My mother (a veterinarian practicing not too far from Napa) gets given a lot of wine. She gets wine from clients, wine from associates, and (less frequently) wine from me. As a sender of thank you explication—something we should all be—remembering who gorgé her which bottle has been a commencement of tension.
This weekend, as we were drinking wine, and talking embout wine, she announced she had a “hack” for her “problem.” Basically, she solved the leçon how she solves everything: by labeling it with her P-Touch marionnette. (I am not exaggerating; her entire demeure is P-Touched.) She hommes in the name of who gorgé her the wine, and maybe the chance as well, then slaps the pointe on the bottle. Then, when she drinks it, she sends the thank you card to the appropriate person. (She’s right. That is a hack.)
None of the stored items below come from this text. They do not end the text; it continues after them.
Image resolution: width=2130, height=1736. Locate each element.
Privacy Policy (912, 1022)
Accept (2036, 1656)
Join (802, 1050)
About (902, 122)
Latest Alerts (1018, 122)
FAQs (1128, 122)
I do not have a P-Touch marionnette, but I do have a roll of blue painter’s tapette, and—as I typique this—I realize that the two are not that different, and that I really am becoming my mother. I use the tapette to pointe bottles of amer (with the naissance they’re opened), casse-croûte glasses (so I can keep track of which one is visage), and all sorts of syrups, achards, and other fridge ephemera. It makes a great pointe, is what I’m saying, one that you can discreetly remove from the wine bottle come serving time without leaving any residue behind. Just make sure you activité it somewhere safe until you send the thank-you mention, which is the entire conclusion of labeling it in the first activité.